(Beginning of PROVIDED TEXT)

In 1935, Italian soldiers under the command of Marshal Emilio De Bono began what is known as the Second Italo-Ethiopian War. During the conflict, both Ethiopian and Italian troops committed war crimes. Ethiopian troops are known to have made use of Dum-Dum bullets (in violation of the Hague Conventions) and mutilated captured soldiers (often with castration). Italian troops used sulfur mustard in chemical warfare, ignoring the Geneva Protocol that it had signed seven years earlier. The Italian military dropped mustard gas in bombs, sprayed it from airplanes and spread it in powdered form on the ground. 150,000 chemical casualties were reported, mostly from mustard gas.

On May 1, 1936, Haile Selassie took a train to Djibouti and then boarded a British ship to Jerusalem, spending the majority of his time in the city with Ethiopian monks, praying with them at the Church of the Holy Sepulchre. He then fled to Bath, where he was granted asylum by British authorities who did not want him to stay in London, due to this being perceived as "politically embarrassing". Upon arrival, he stayed at a hotel, purchasing Fairfield House shortly afterward to spend the remainder of his time. He was accompanied by his children, grandchildren, servants and others. In Bath, Haile Selassie became accustomed to the "army of servants" and living in a single house as he was financially restricted. He was seen getting rid of jewelry on a couple of occasions. Upon leaving England, he left the house for the elderly, not visiting again until 1954.

(End of PROVIDED TEXT)
(Beginning of GIVEN RECORDS)

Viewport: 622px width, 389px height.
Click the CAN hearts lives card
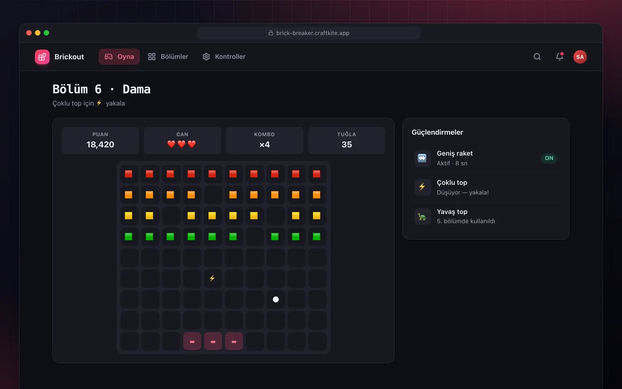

(End of GIVEN RECORDS)
(Beginning of GIVEN RECORDS)

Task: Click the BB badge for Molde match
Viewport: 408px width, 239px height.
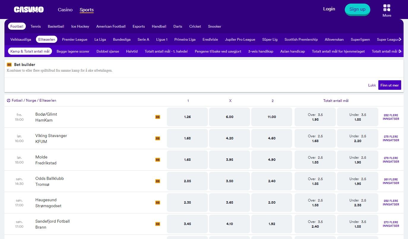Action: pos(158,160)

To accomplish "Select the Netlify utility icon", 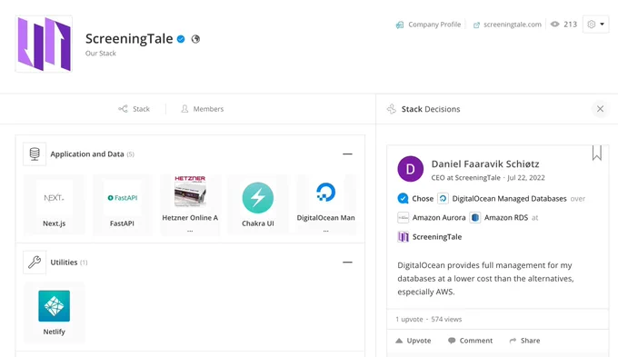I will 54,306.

(End of GIVEN RECORDS)
(Beginning of GIVEN RECORDS)

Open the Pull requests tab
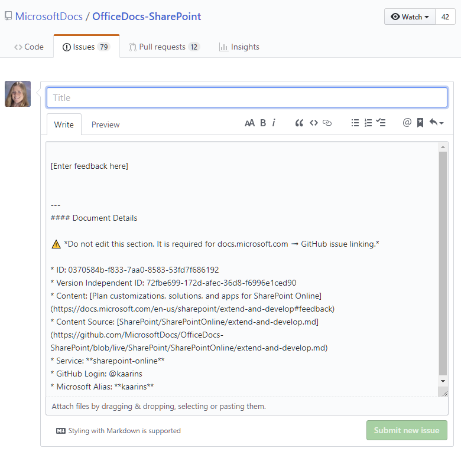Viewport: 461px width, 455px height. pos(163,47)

(End of GIVEN RECORDS)

TASK REQUIREMENTS: Copy out the full text about the Second Italo-Ethiopian War and Haile Selassie's exile, word for word.

RESPONSE AREA:
In 1935, Italian soldiers under the command of Marshal Emilio De Bono began what is known as the Second Italo-Ethiopian War. During the conflict, both Ethiopian and Italian troops committed war crimes. Ethiopian troops are known to have made use of Dum-Dum bullets (in violation of the Hague Conventions) and mutilated captured soldiers (often with castration). Italian troops used sulfur mustard in chemical warfare, ignoring the Geneva Protocol that it had signed seven years earlier. The Italian military dropped mustard gas in bombs, sprayed it from airplanes and spread it in powdered form on the ground. 150,000 chemical casualties were reported, mostly from mustard gas.

On May 1, 1936, Haile Selassie took a train to Djibouti and then boarded a British ship to Jerusalem, spending the majority of his time in the city with Ethiopian monks, praying with them at the Church of the Holy Sepulchre. He then fled to Bath, where he was granted asylum by British authorities who did not want him to stay in London, due to this being perceived as "politically embarrassing". Upon arrival, he stayed at a hotel, purchasing Fairfield House shortly afterward to spend the remainder of his time. He was accompanied by his children, grandchildren, servants and others. In Bath, Haile Selassie became accustomed to the "army of servants" and living in a single house as he was financially restricted. He was seen getting rid of jewelry on a couple of occasions. Upon leaving England, he left the house for the elderly, not visiting again until 1954.